Just because they do it openly and often very stupidly doesn't stop it being a conspiracy.
This very article details this in relation to California regulations pushing for an EV:
>They didn't like it. So all 3 American car makers, including GM, rallied together, spent a lot of money lobbying, also did this in partnership with the oil companies, I'm sorry to say. The oil companies spent far more than the car companies. And the result was that they got this mandate ordered down, delayed, pushed aside last December. And at that point Ford and Chrysler and the other carmakers no doubt heaved huge sighs of relief and thought great, now we don't have to worry about electrics for at least another 5 years. And that was when GM startled them by saying that it had secretly revived the EV-1, and would be coming out with it this fall. So Ford and Chrysler are if anything angrier at GM, because now that this car's going to be a reality, if it succeeds they've got to compete with it.
Similarly we see German automakers pushing against European regulations, even as China produces better cars cheaper that are zero emissions…

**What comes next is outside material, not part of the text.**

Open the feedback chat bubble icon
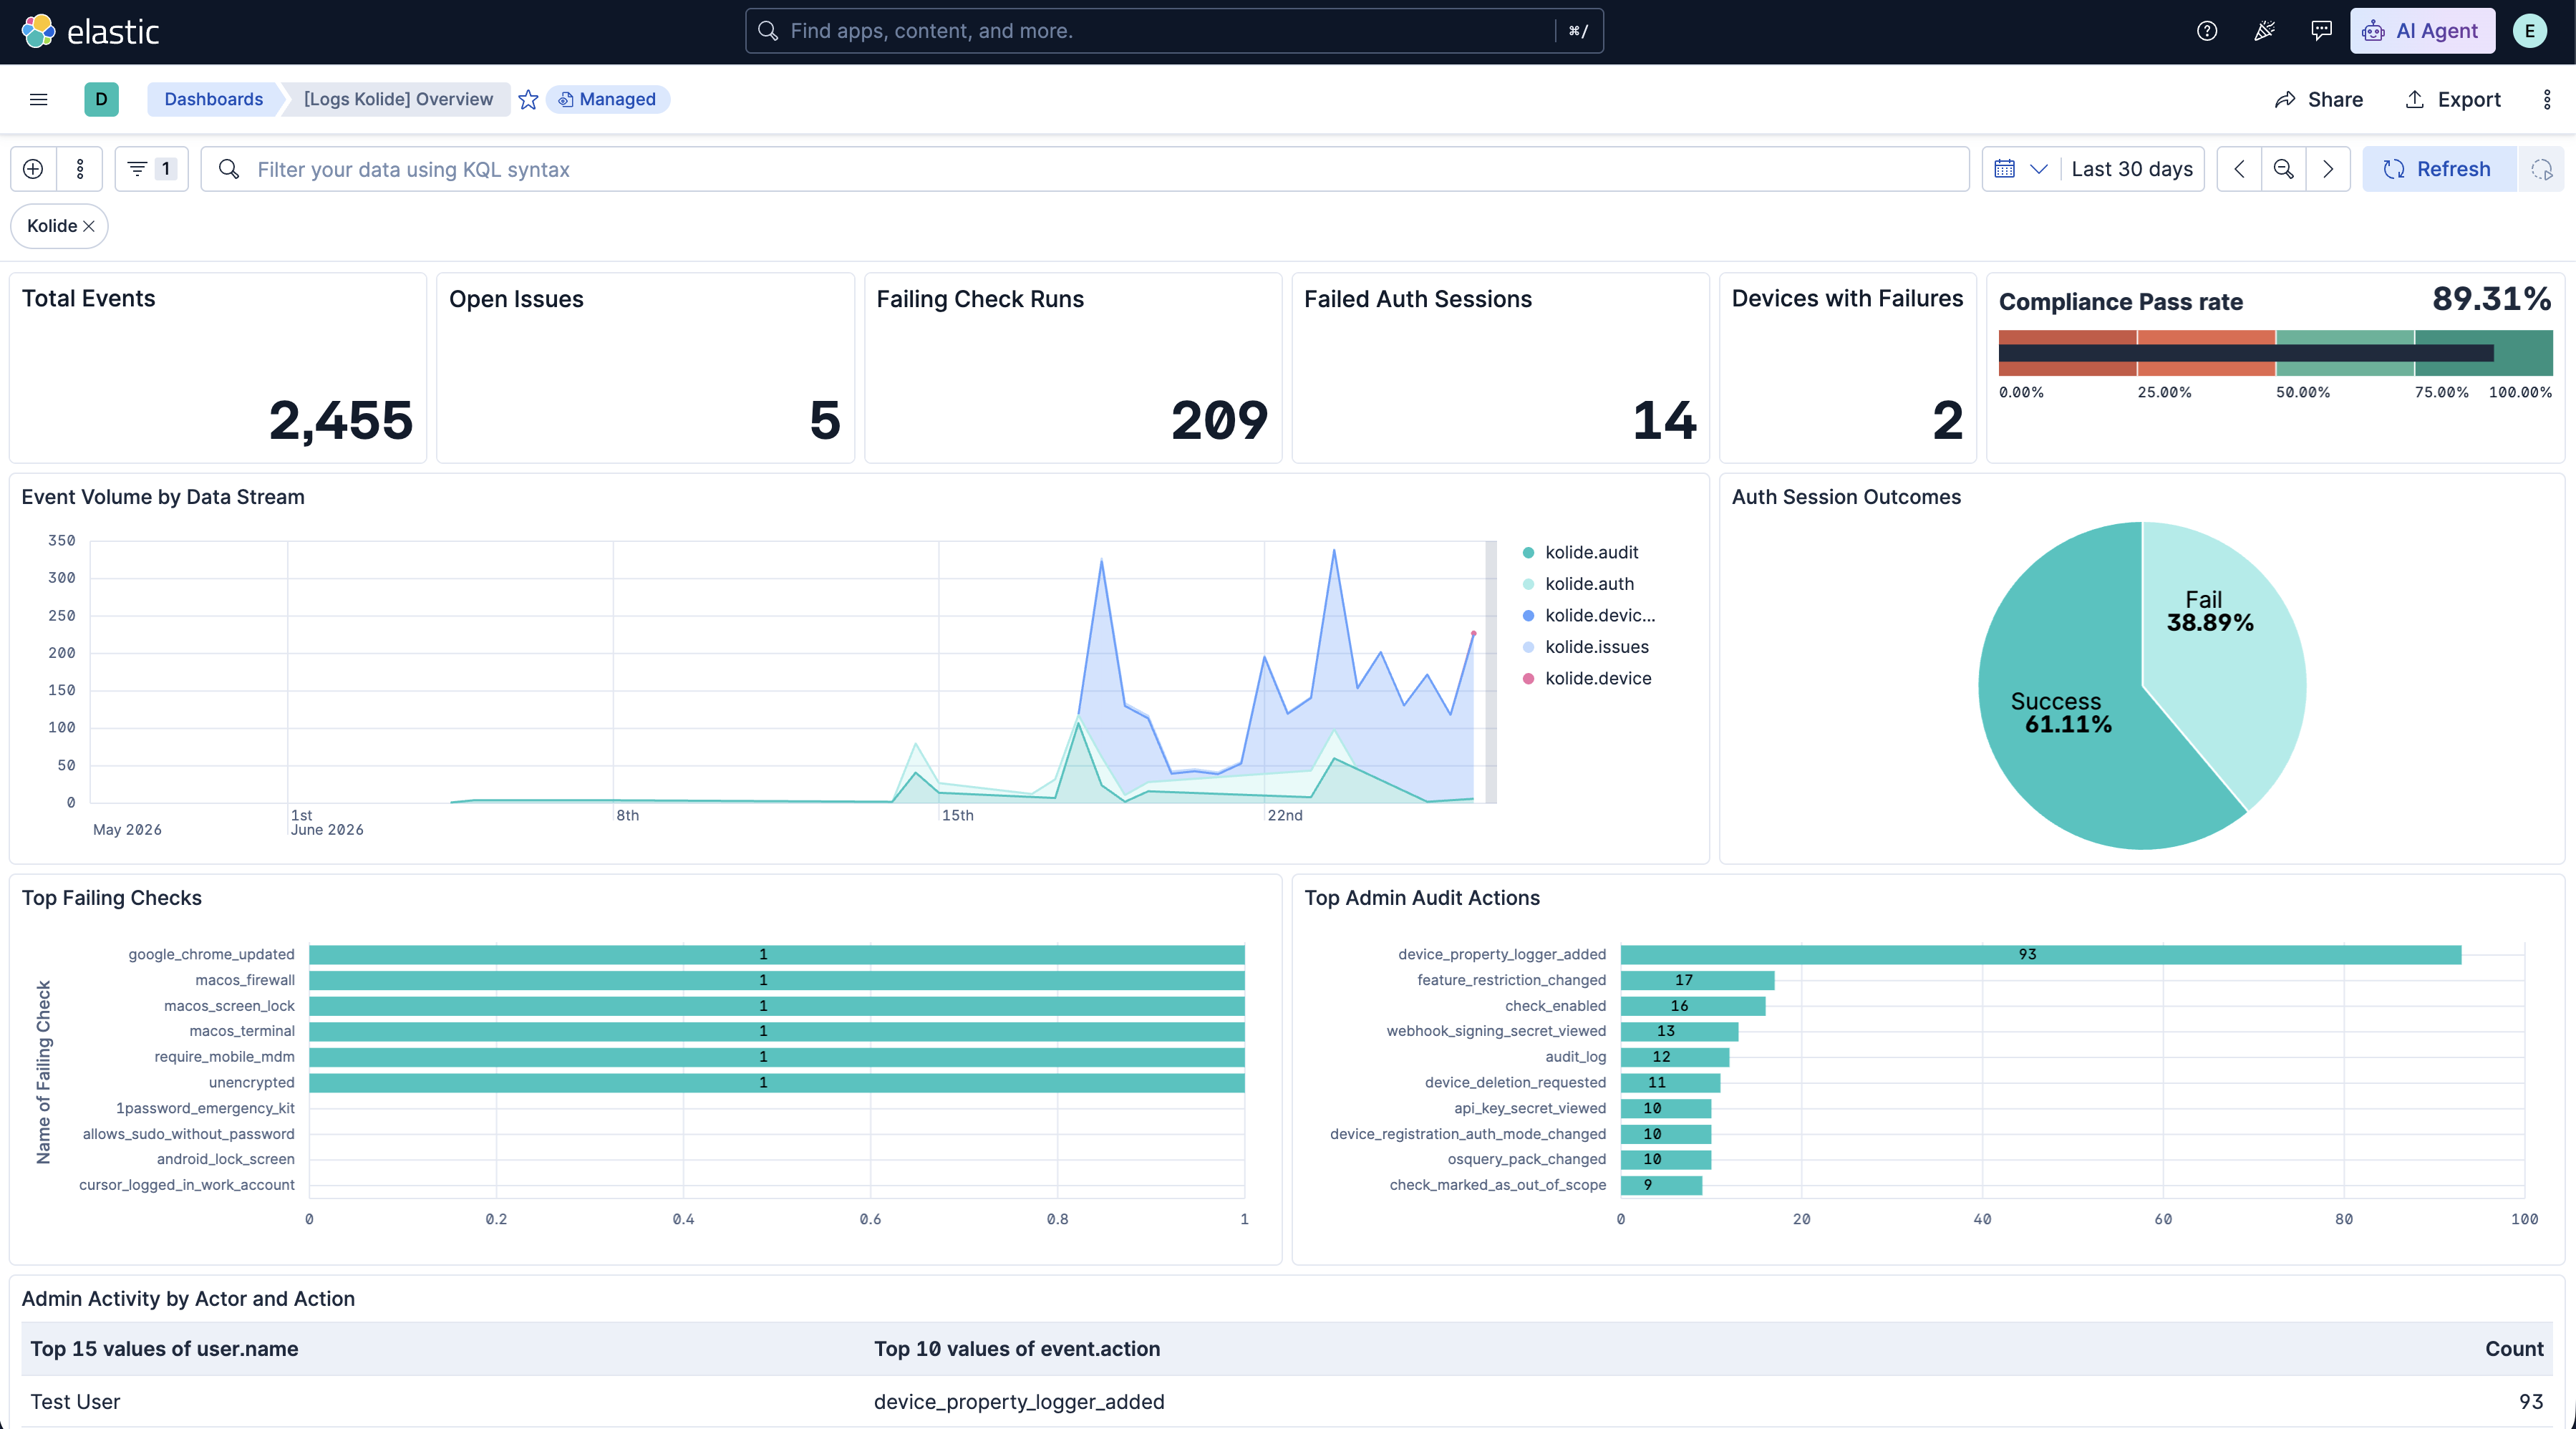 (2321, 31)
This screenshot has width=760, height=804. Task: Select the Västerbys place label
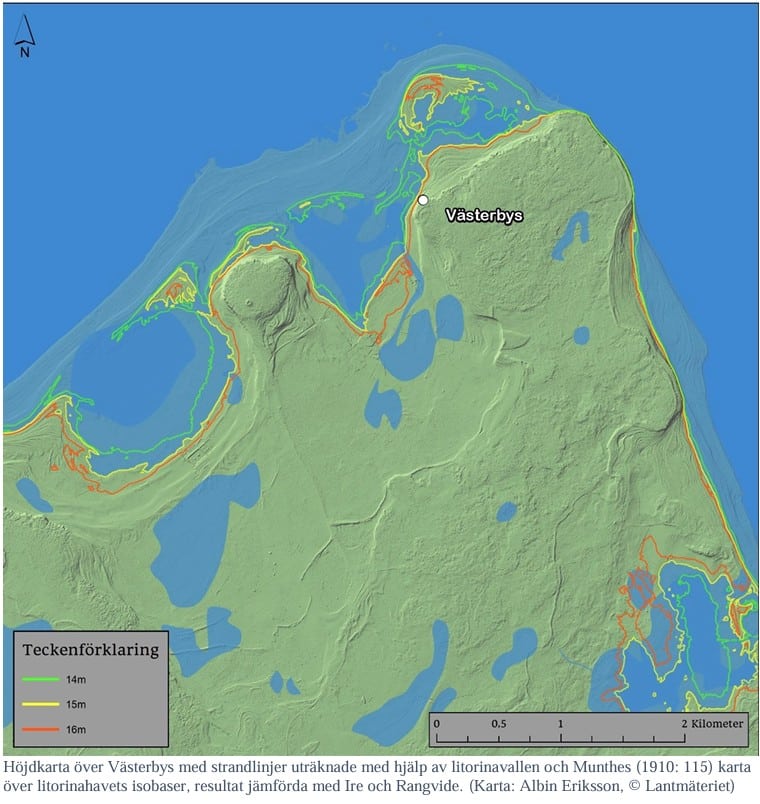483,215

> worry that the US will fall behind the curve
Man it's already over. It's hard to imagine the US autos EVER catching up at this point, even with state support.
It's a general problem across all sectors. Incumbent interests trying (and often succeeding) to block competition. The housing and healthcare markets are prime examples.
Edit: that's not to say incumbents are always big companies. They might be homeowners, or taxi drivers.
one more example, the ULA CEOs laughing about how it was impossible to land a rocket back down and re-use it. Or car companies fighting unleaded gas.